Matrix Multilateralism - Megatrends, the SDGs, and Implications for the Future

John W. McArthur is a Senior Fellow in the Global Economy and Development Program at the Brookings Institution, and a Senior Advisor at the UN Foundation. You may follow him on Twitter @McArthur

 

 

 

THE MOST important thing to recognize about today’s “multilateral system” is that it is no longer a singular system. Instead, it is an interwoven system of systems. In 2016, this distinction forms a crucial backdrop for two key reasons. First, the international community will soon select a new UN Secretary-General, long seen as the leading figure among official multilateral actors. This person will take office at a pivotal moment in the course of global collective action. Second, and relatedly, this year marks the first implementation year of the Sustainable Development Goals (SDGs), which all 193 UN member states recently established as part of the ambitious UN 2030 Agenda for Sustainable Development. If the SDGs are to have any hope of being achieved, new approaches to multilateral cooperation are needed urgently.

As a political consensus, the SDGs serve as shorthand for the current global agenda—promoting peaceful prosperity and sustainability, while tackling inequalities and exclusion. These are common priorities for all countries. Concurrently, as a policy construct, the SDGs pull together 17 disparate academic, industry, public sector, and civil society constituencies like no agenda ever before.

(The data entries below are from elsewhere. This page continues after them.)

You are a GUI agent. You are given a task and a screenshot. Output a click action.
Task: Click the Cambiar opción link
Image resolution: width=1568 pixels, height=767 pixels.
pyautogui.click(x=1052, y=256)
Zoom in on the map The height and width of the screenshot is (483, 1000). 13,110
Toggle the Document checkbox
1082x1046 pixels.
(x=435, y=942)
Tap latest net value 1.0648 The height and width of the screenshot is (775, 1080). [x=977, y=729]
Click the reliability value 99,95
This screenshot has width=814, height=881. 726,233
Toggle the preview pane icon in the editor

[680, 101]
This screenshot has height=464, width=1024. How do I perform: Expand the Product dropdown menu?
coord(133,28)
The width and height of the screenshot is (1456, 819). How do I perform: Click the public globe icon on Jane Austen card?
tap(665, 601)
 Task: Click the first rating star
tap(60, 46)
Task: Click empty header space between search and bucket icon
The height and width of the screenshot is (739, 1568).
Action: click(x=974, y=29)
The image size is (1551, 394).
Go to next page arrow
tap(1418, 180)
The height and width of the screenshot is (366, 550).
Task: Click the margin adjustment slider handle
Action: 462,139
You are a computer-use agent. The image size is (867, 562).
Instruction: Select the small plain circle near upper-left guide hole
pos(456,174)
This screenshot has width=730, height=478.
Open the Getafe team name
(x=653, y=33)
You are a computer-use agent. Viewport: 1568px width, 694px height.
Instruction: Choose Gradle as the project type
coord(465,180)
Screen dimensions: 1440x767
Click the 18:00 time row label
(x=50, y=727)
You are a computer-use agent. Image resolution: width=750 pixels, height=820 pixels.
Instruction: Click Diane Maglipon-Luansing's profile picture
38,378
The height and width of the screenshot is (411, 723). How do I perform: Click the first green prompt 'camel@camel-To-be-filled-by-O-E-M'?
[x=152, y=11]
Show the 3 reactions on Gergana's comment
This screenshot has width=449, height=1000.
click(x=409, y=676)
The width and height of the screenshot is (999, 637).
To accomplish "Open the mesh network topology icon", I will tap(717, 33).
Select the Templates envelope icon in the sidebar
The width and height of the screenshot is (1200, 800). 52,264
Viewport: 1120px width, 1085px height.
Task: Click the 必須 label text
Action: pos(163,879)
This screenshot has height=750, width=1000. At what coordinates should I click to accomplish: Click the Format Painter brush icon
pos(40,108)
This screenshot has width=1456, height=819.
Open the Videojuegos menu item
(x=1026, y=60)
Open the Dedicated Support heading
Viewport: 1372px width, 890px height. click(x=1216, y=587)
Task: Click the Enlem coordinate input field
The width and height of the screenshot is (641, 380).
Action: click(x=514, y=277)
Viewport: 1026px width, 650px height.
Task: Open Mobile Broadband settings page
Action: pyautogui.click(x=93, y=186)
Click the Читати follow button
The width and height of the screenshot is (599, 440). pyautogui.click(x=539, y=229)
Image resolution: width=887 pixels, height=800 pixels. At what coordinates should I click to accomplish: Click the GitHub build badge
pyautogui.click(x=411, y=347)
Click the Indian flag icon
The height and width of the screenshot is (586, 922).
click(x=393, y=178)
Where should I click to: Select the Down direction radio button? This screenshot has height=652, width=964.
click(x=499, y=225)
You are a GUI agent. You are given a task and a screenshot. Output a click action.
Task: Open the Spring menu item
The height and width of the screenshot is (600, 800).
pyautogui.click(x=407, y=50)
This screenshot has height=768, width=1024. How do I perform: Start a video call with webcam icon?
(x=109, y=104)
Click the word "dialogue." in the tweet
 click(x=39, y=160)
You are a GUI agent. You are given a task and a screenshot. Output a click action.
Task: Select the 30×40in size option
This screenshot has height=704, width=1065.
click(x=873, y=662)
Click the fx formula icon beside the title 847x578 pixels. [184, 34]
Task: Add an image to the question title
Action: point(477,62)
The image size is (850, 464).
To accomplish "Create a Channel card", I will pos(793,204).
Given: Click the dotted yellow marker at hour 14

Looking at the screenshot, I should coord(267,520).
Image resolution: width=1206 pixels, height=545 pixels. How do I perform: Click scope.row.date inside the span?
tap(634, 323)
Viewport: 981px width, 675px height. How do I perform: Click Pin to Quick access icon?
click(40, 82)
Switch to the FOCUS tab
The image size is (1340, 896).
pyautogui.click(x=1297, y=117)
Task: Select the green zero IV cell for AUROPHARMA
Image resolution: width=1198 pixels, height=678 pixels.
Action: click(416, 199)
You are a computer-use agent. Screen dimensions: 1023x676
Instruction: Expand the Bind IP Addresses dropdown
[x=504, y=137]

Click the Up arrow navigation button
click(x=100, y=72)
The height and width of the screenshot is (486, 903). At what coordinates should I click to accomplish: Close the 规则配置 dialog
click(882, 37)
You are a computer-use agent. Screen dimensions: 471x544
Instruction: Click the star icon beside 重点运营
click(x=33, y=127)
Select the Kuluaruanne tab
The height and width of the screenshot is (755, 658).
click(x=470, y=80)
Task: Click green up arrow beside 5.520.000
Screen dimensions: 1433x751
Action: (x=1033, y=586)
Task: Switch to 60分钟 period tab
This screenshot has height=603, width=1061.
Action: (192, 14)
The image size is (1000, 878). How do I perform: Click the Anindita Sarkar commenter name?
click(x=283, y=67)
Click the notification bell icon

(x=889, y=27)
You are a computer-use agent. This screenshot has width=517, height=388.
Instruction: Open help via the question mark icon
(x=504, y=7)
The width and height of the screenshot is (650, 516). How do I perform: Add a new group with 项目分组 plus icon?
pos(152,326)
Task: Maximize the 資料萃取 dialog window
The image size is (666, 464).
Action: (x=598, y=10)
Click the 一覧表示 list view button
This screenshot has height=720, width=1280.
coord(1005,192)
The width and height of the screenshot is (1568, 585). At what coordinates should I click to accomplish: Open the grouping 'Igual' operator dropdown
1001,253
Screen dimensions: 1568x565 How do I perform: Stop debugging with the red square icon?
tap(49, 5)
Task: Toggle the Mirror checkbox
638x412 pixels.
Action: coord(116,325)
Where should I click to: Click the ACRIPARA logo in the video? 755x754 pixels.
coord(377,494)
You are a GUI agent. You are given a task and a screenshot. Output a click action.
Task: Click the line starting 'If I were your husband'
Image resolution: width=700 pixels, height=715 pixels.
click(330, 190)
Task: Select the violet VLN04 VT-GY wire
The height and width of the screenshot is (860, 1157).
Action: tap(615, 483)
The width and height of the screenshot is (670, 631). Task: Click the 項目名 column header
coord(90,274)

For the new Secretary-General, the challenge will be to figure out how to support global efforts so that all the relevant constituencies can make the necessary progress at the same time. This is a daunting task, one that can best begin with recognition of the deep tectonic shifts underway in the world’s economic, social, and environmental systems. It then requires a basic mapping of the various kinds of ongoing efforts that aim to address frontier challenges. This context is essential for charting a needed strategy that can bridge gaps and spur coalitions forward.

Global Megatrends

Any global policy leader taking office in 2017 will face a profoundly different operating context than their recent predecessors. As I have written elsewhere, along with Margaret Biggs of Queen’s University, Eric Werker of Simon Fraser University, and other colleagues, the first megatrend to keep in mind is the rise of so-called “developing economies” and the corresponding rebalancing of global power.